The award stems back to accomplished Ohio University alumnus Carr Van Anda. In 1904, Van Anda became managing editor of The New York Times, where he introduced science and worldly topics to journalism. His work evolved the major newspaper into what it is today, and, for his extensive work in the field, an award was named after him.

Since 1968, faculty at the E.W. Scripps School of Journalism have been awarding journalists the Carr Van Anda award for their exceptional contributions to good journalism.

Nerissa Young, associate professor at the E.W. Scripps School of Journalism and adviser of the Ohio chapter of the Society of Professional Journalists, or OUSPJ, nominated Quinones in 2019. Young was at the Excellence in Journalism Conference in San Antonio, Texas, where she saw Quinones accepting the Hogan Award for distinguished service in radio from the Radio Television Digital News Association, when the idea to nominate and invite Quinones to OU’s campus came to her.

“He has a very compelling personal story, plus has done some excellent reporting,” Young said. “And so that’s how things got started. I talked to our then OUSPJ board, and they wanted to bring him in as a special program. At that time, Dr. (Bob) Stewart was the director, and he was planning the Carr Van Anda symposium, and we thought it would be a great idea for whoever the Carr Van Anda award recipient that year to speak at the symposium.”

Quinones was initially awarded the 2020 Carr Van Anda award, but after COVID-19 broke out in March 2020, the event that was supposed to take place in April 2020 was postponed.
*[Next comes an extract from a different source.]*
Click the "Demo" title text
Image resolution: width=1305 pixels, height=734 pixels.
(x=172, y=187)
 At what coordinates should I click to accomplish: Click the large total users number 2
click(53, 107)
Now, after a year and a half of waiting, the Carr Van Anda Symposium will finally take place. 

The symposium has been the result of careful planning by Young, former Director of the Journalism School Bob Stewart and current Director of the Journalism School Eddith Dashiell. 

The event will start at 9 a.m. with an introduction about Carr Van Anda and will continue until 4:25 p.m. 
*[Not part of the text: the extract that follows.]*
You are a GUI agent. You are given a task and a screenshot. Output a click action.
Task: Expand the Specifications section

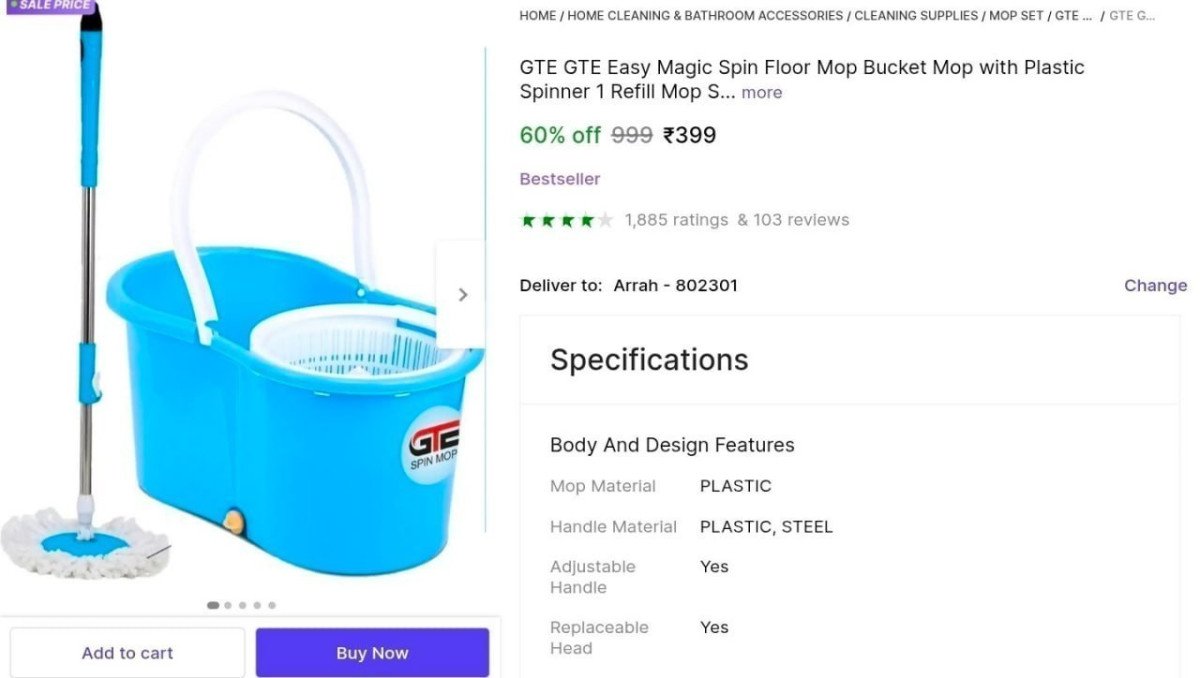[648, 360]
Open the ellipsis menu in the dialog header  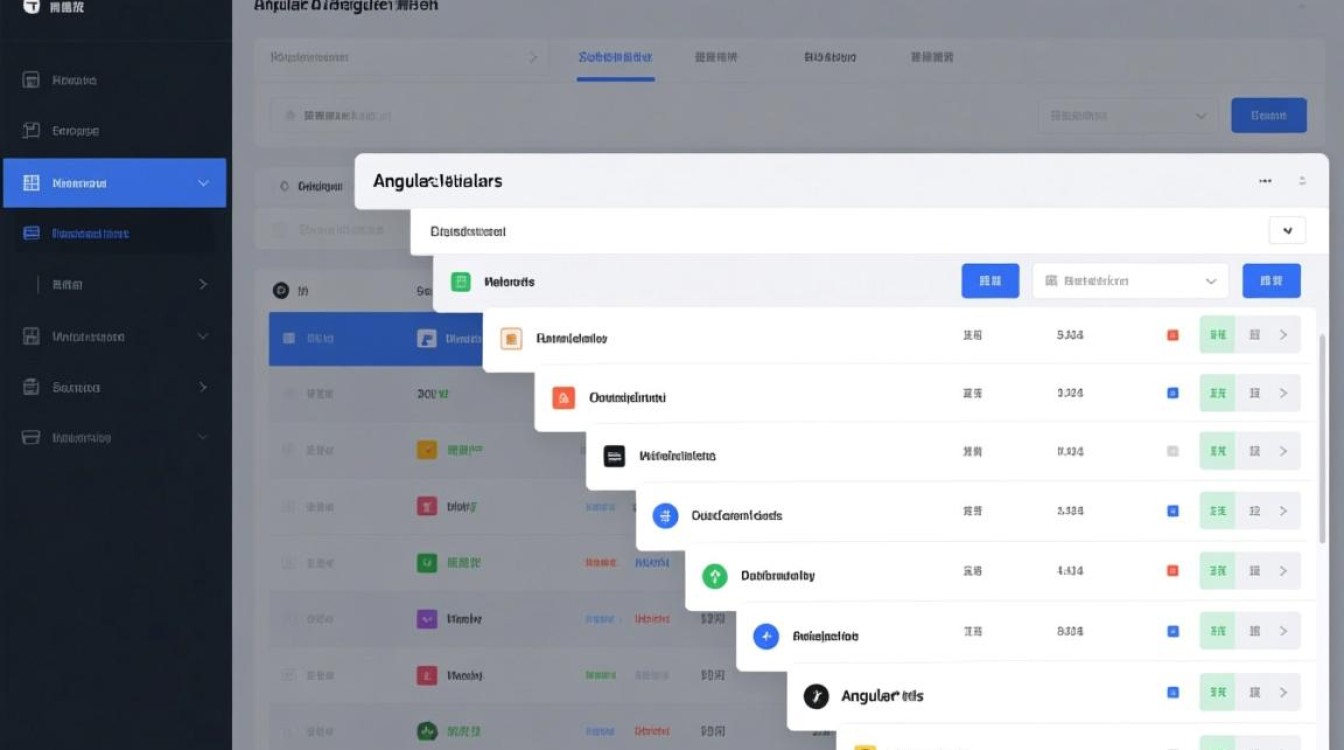click(1265, 181)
Quinones will be presented the award around 3 p.m. and will finish off the event with a keynote address. 

Dashiell, a professor of journalism in addition to her director duties, said she hopes Quinones’ keynote address on journalism will give students and other participants attending the symposium a lot to take away and think about regarding the importance of diversity. 

“(And) to be an inspiration for those students who may be members of underrepresented groups to say, ‘Hey, I can do this, too,’” Dashiell said, “Because I’m sure he’ll probably touch on the struggles he had being a Mexican American.”

Alongside Quinones, the symposium will include speaker Wafa Unus, a historian and an assistant professor of journalism at Fitchburg State University, who will speak about the history of Van Anda. A panel of alumni from the Scripps School of Journalism, all of whom work for The New York Times, will also be presented and will speak about their experiences in the field of journalism. 

The in-person event will be invitation only, but a Zoom link will be available for people to tune in virtually. At the event, they will also be enforcing social distancing rules for those attendees who are in person.

Hannah Patton, a sophomore studying psychology, said it’s important for students to attend the event in order to learn about diversity in journalism.

“It’s very important to know about other people and where they come from and how that affects everything really,” Patton said.

After COVID-19 halted the event, Dashiell said she’s excited that the event will finally take place and that it will be held in person.

“Of course, the pandemic has been a challenge,” Dashiell said. “(But) we wanted (Quinones) to be on campus. We could’ve done it virtually, but what’s the fun in that? We wanted him to be able to be on campus and meet the students while he’s here. So, we’re really excited about that.”